Rows on where targets appear
---

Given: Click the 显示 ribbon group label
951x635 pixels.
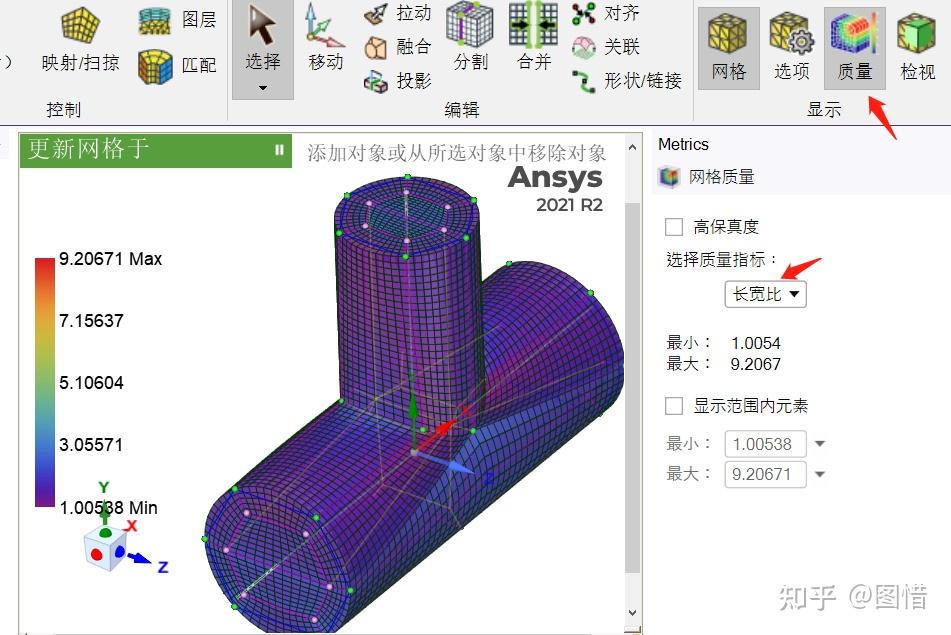Looking at the screenshot, I should coord(823,110).
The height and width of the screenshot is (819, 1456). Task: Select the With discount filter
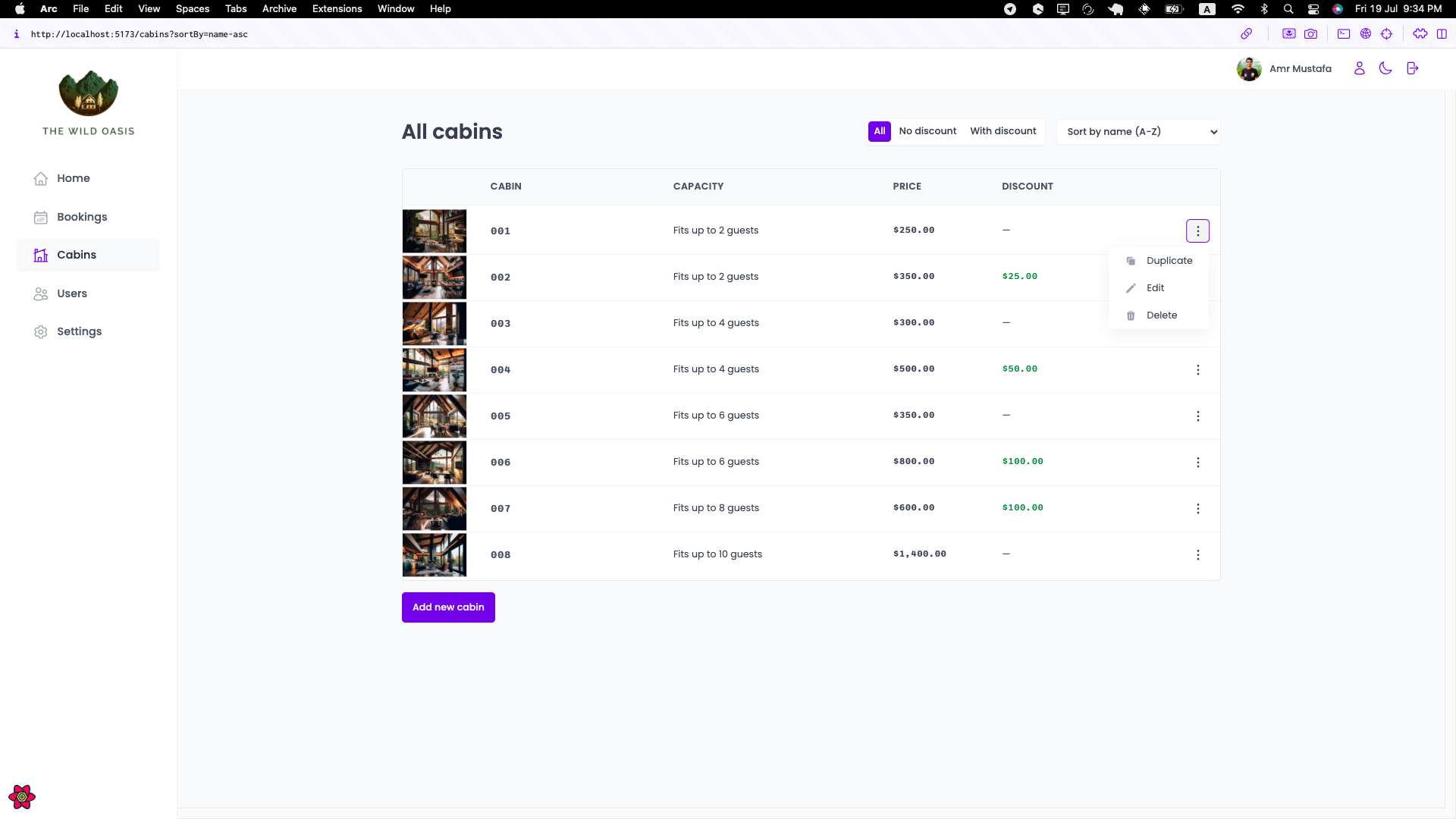1003,131
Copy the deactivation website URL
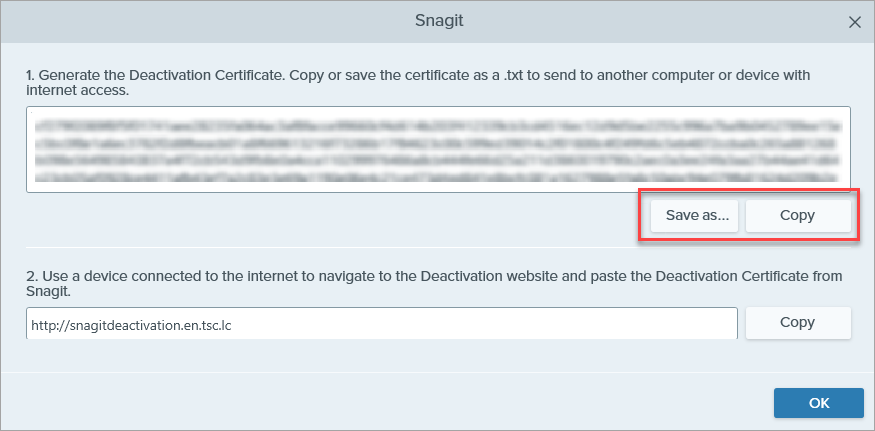 tap(797, 323)
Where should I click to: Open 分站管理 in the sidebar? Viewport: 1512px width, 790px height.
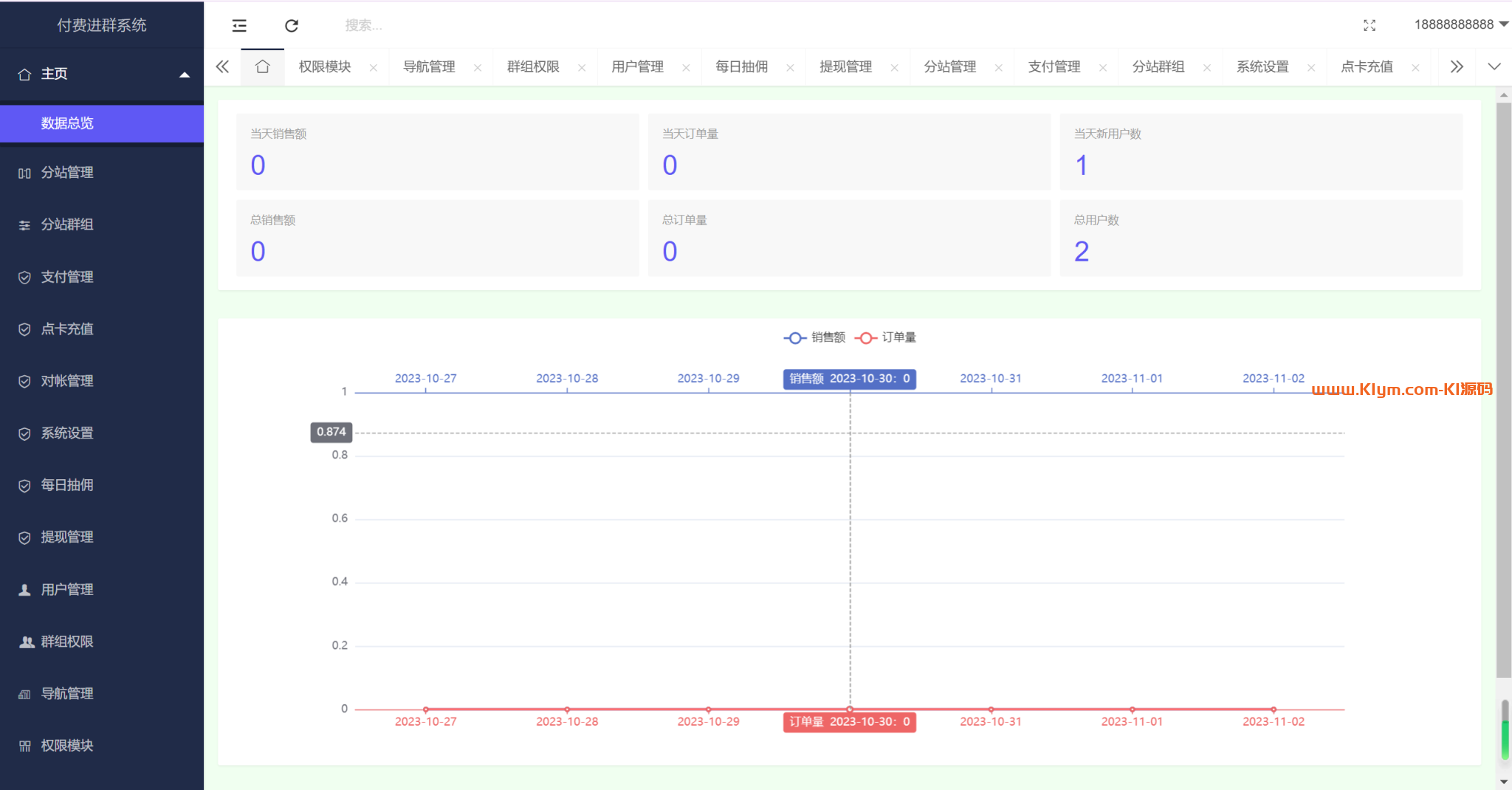[67, 173]
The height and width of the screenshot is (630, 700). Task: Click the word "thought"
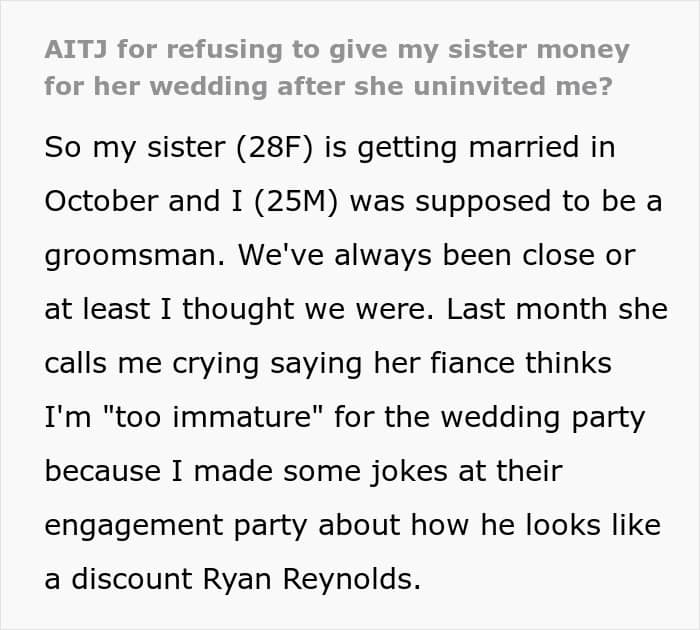(x=238, y=310)
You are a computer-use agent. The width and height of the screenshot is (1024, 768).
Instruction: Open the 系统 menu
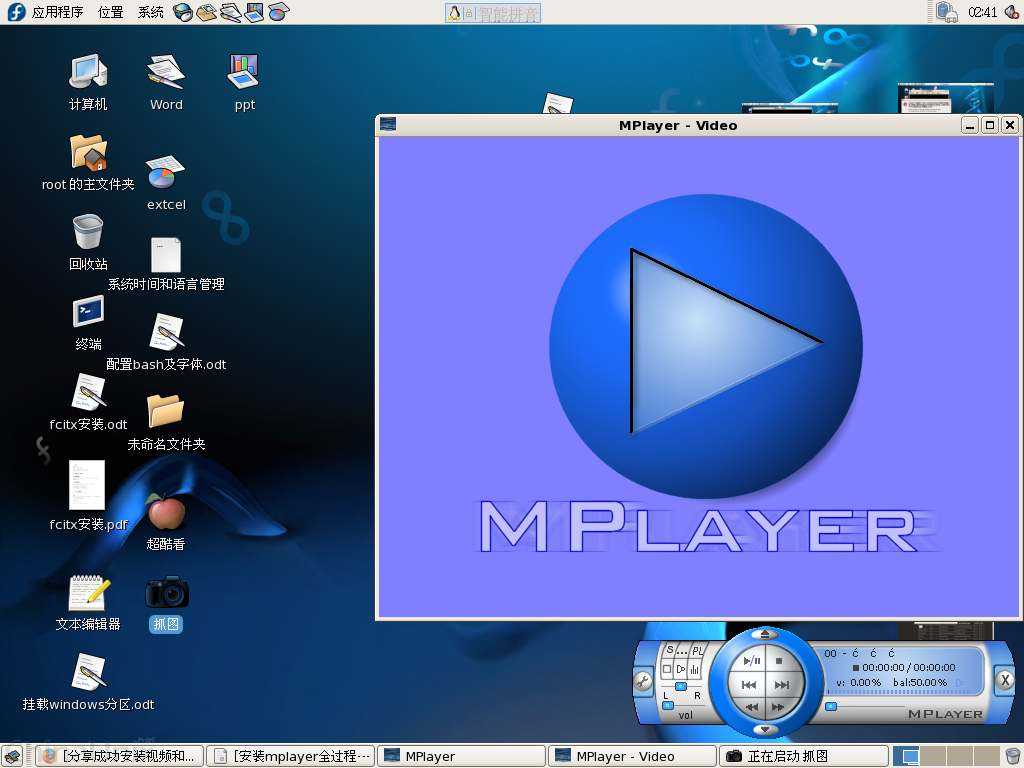tap(150, 13)
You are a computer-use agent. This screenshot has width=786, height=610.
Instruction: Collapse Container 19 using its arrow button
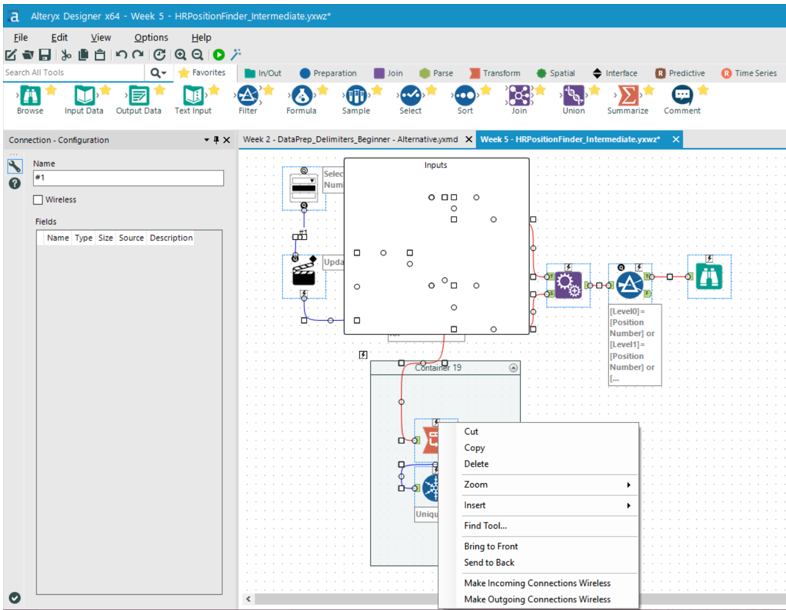tap(513, 368)
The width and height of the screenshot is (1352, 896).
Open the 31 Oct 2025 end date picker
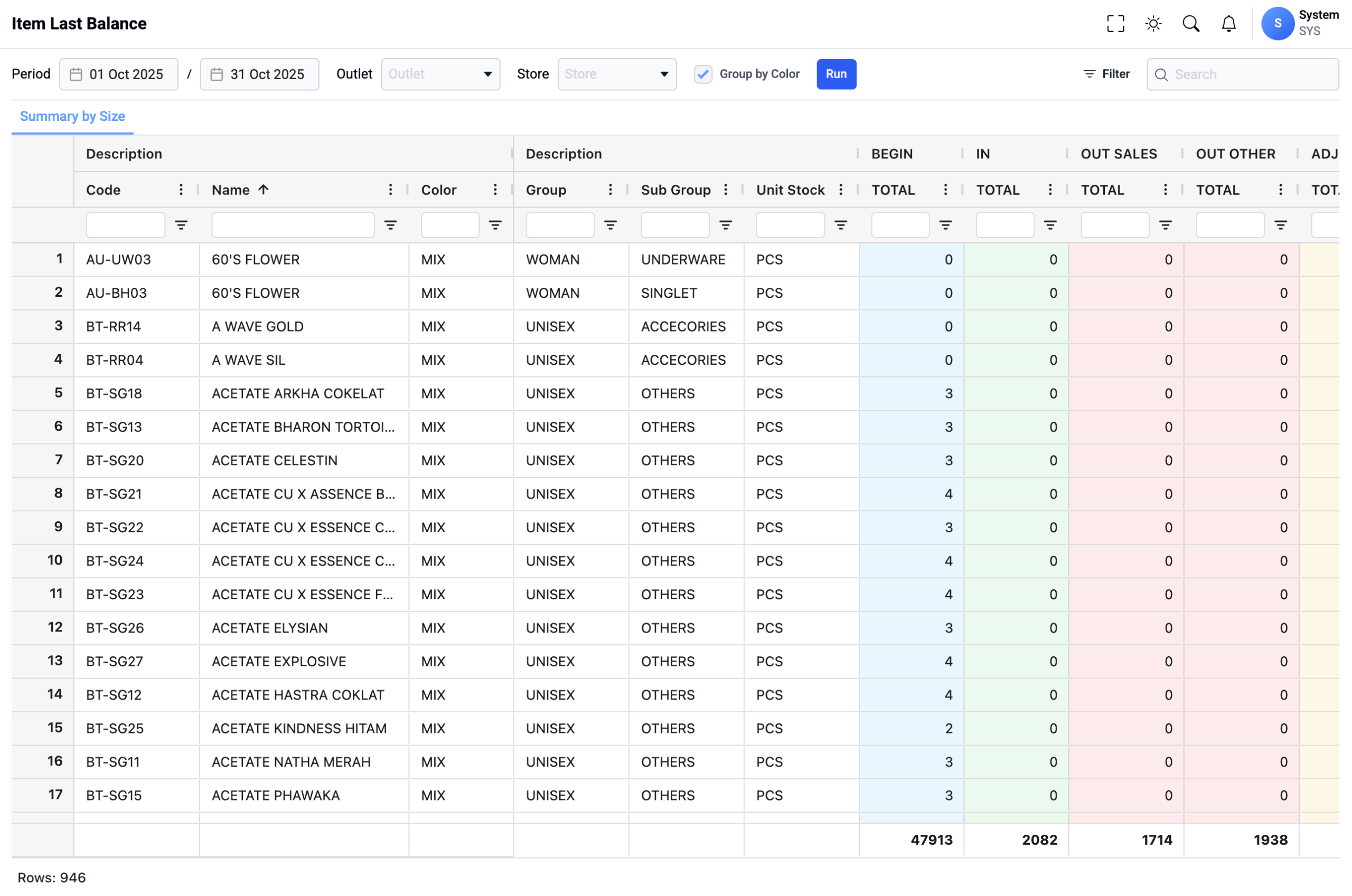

---

__Task statement__
Please count the lines in the data above that contain the word "Instruction", and reply with the number alone.

__The answer__
2